In what may be the most amazing discovery ever, workers at a demolition site in downtown Bridgeport have uncovered the well preserved mummified human remains of someone looking like the cartoon character Popeye the Sailor Man. Tests are being conducted on the body at Bridgeport General Hospital to verify the identity. Hospital staff are also looking at the red cap and pipe found with the remains. "If these remains turn out to be Popeye the Sailor Man" City Sewer Inspector Ludwig Flusher said to OFF THE WALL NEWS reporters, "They will prove he obviously once was a normal human being!"
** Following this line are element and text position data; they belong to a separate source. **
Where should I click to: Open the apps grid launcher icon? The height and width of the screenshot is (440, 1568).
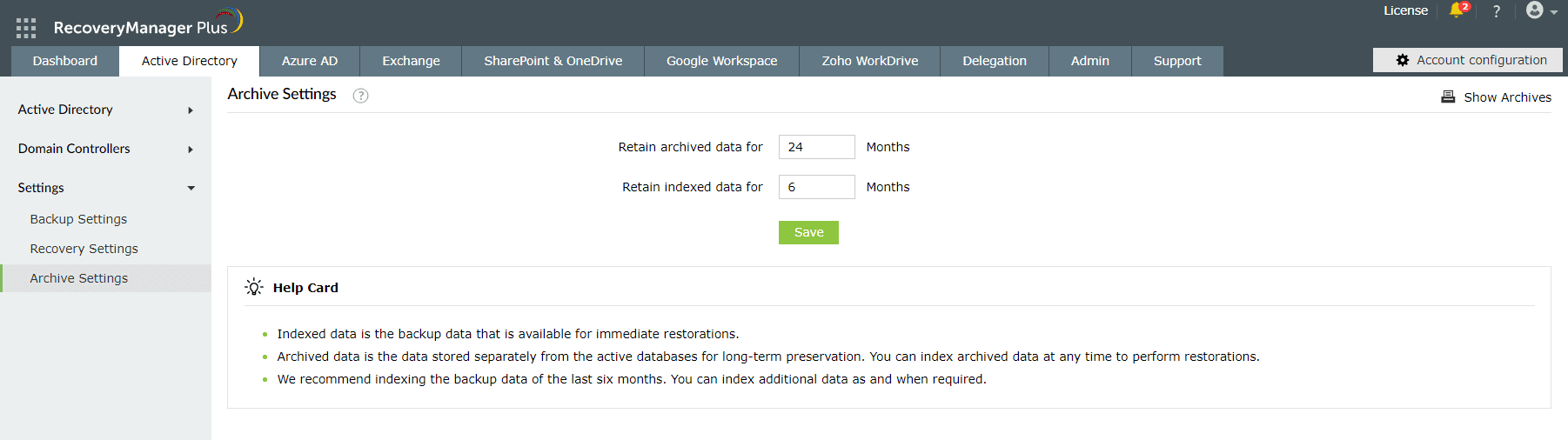point(26,28)

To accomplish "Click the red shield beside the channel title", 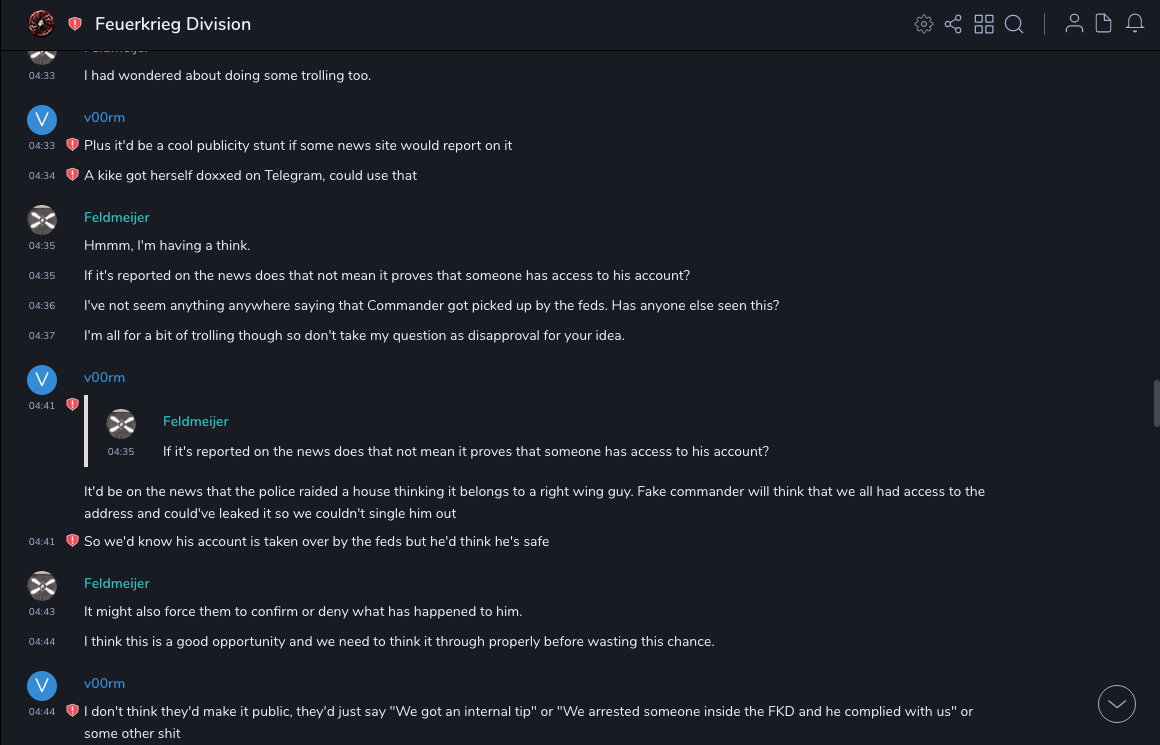I will 75,24.
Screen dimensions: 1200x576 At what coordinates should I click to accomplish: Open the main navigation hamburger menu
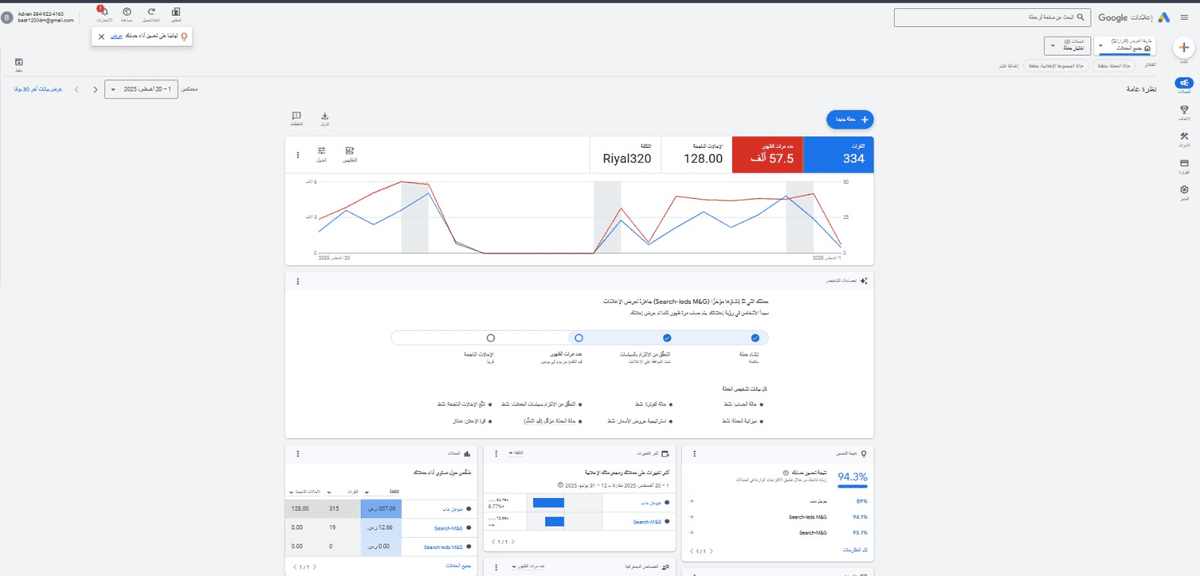[x=1185, y=17]
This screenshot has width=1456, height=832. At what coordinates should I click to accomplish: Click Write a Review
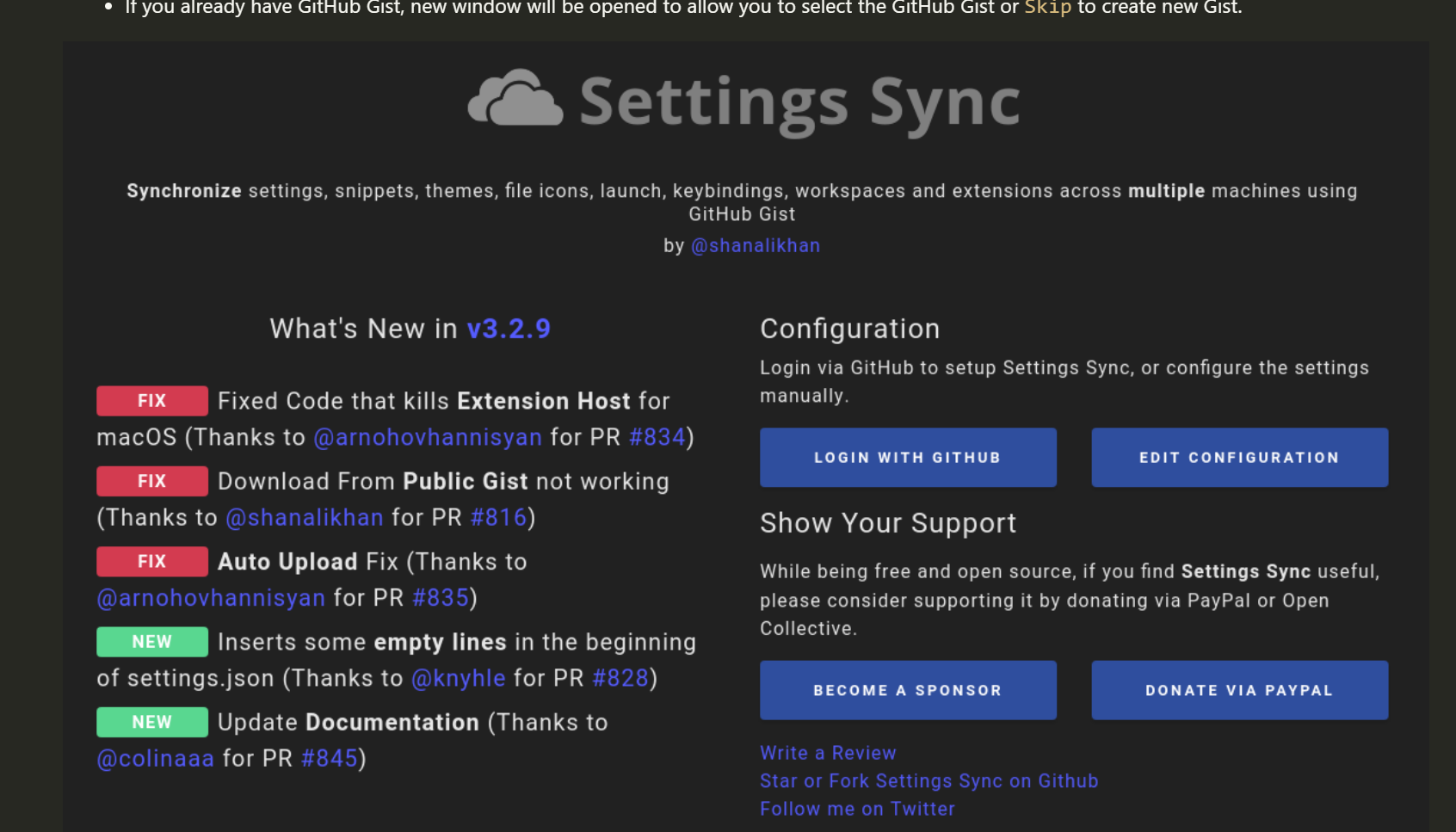(x=826, y=752)
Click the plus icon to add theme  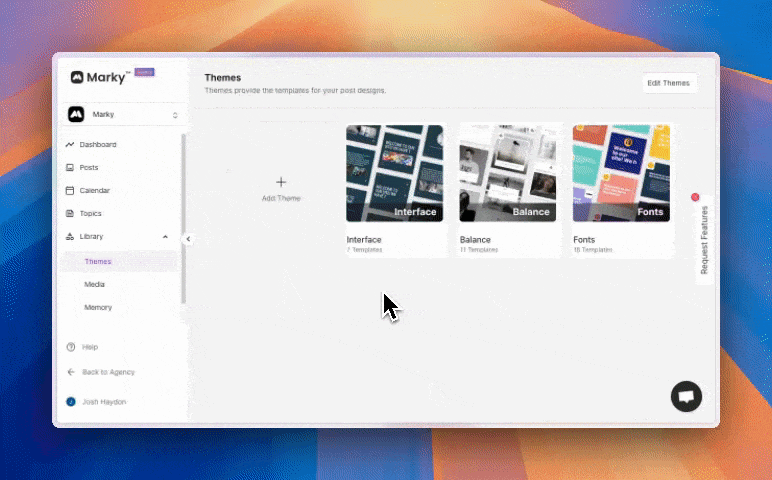coord(281,182)
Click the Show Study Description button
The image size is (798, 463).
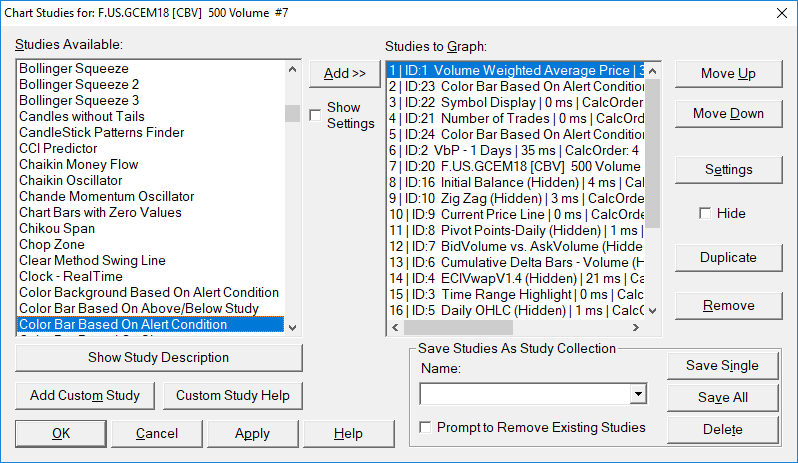click(x=158, y=357)
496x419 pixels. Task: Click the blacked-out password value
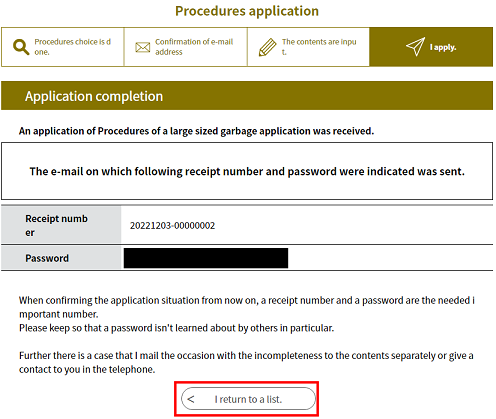206,258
|Popeye the Sailor Man? Tests|
are being conducted to verify the
identity of this man.
News of the discovery quickly spread across the news wire, captivating not only the scientific community, but the hundreds of thousands Popeye cartoon fans from around the world. Upon hearing the news, Chinese monk Singtu Mi Dong, ended a self imposed silence of twenty five years. With quivering and trembling lips he stood up before his brother monks and proclaimed, "I am to the finach cause I eats me spinach, I'm Popeye the Sailor Man.." He then went on to serenade his fellow monks by whistling the Popeye theme song and has not stopped in over sixteen hours. The mood at the holy monastery has been turned upside down.
Scholars from Bridgeport University are preparing to hold a news conference if the remains do indeed prove to be those of the famous cartoon character. "If these remains turn out to be the real Popeye, we will immediately begin a search for Bluto and Olive Oil." Professor Theodore Cleaver told reporters. "Who knows what is really real now days?"
OFF THE WALL NEWS will continue to dig into this story.